=== WORK TO COMPLETE ===
All lines with the word "will" must be pulled from the entries below.

*** STORED DATA ***

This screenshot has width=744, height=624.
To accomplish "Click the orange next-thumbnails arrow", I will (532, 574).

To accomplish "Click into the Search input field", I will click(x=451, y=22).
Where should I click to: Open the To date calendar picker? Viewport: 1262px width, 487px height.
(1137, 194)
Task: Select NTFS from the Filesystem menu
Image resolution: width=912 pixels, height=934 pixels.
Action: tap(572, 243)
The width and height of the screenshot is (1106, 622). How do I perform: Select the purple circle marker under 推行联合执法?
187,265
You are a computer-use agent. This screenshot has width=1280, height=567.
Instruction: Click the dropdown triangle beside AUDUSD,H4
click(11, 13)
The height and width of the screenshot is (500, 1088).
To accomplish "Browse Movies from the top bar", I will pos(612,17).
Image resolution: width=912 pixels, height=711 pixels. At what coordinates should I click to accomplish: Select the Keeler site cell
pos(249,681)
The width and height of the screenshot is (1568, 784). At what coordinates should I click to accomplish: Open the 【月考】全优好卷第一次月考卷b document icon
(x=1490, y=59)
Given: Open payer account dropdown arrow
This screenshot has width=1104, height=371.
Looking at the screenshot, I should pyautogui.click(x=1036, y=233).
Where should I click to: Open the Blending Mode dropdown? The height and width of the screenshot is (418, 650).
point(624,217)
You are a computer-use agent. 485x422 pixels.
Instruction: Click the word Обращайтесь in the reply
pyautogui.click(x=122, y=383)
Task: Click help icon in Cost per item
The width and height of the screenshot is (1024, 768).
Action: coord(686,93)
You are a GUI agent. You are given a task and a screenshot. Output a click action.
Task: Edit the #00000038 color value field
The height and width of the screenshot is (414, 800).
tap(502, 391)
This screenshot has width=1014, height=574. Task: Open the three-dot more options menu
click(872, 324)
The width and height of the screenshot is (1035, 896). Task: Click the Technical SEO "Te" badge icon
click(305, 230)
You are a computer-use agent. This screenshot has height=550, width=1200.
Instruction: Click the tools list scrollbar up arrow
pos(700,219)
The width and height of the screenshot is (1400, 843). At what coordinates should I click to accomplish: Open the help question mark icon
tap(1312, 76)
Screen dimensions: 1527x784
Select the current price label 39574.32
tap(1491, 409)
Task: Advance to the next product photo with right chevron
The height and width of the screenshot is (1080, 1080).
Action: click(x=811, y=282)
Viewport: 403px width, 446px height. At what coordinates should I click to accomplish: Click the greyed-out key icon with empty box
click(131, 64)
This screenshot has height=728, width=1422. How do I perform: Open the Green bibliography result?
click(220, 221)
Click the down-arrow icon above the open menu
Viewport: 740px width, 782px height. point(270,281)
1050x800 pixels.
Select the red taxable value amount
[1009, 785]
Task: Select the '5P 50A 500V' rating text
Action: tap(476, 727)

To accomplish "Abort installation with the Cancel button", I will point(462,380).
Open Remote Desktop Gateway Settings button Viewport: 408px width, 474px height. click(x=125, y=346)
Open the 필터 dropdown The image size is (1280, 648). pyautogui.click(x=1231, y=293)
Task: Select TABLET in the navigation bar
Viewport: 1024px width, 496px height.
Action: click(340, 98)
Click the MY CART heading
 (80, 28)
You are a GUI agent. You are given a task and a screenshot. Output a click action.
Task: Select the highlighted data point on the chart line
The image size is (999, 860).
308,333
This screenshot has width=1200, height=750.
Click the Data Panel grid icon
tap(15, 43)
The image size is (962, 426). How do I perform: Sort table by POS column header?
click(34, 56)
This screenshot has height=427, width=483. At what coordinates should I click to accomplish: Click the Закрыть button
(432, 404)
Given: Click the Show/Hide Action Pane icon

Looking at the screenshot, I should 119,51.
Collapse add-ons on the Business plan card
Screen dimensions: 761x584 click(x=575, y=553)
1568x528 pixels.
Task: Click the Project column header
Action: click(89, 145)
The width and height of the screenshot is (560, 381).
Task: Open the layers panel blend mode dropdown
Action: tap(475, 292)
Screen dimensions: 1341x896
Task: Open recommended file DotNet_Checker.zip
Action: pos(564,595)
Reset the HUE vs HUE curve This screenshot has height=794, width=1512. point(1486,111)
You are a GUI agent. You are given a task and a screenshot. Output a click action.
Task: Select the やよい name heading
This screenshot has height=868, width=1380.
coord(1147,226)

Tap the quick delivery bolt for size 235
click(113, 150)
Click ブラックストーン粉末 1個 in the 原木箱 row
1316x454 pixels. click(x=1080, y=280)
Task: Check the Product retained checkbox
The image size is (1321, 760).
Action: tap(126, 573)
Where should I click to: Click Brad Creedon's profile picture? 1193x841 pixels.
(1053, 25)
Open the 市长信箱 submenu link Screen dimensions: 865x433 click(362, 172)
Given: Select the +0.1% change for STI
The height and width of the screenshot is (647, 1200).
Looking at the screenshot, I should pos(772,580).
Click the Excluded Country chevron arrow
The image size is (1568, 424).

***

=== SOLUTION FOR THIS PROBLEM ===
To accomplish "Click the orange next-thumbnails arrow", I will (532, 574).
To accomplish "Click into the Search input field", I will click(x=451, y=22).
To accomplish "Browse Movies from the top bar", I will pos(612,17).
To accomplish "Abort installation with the Cancel button", I will point(462,380).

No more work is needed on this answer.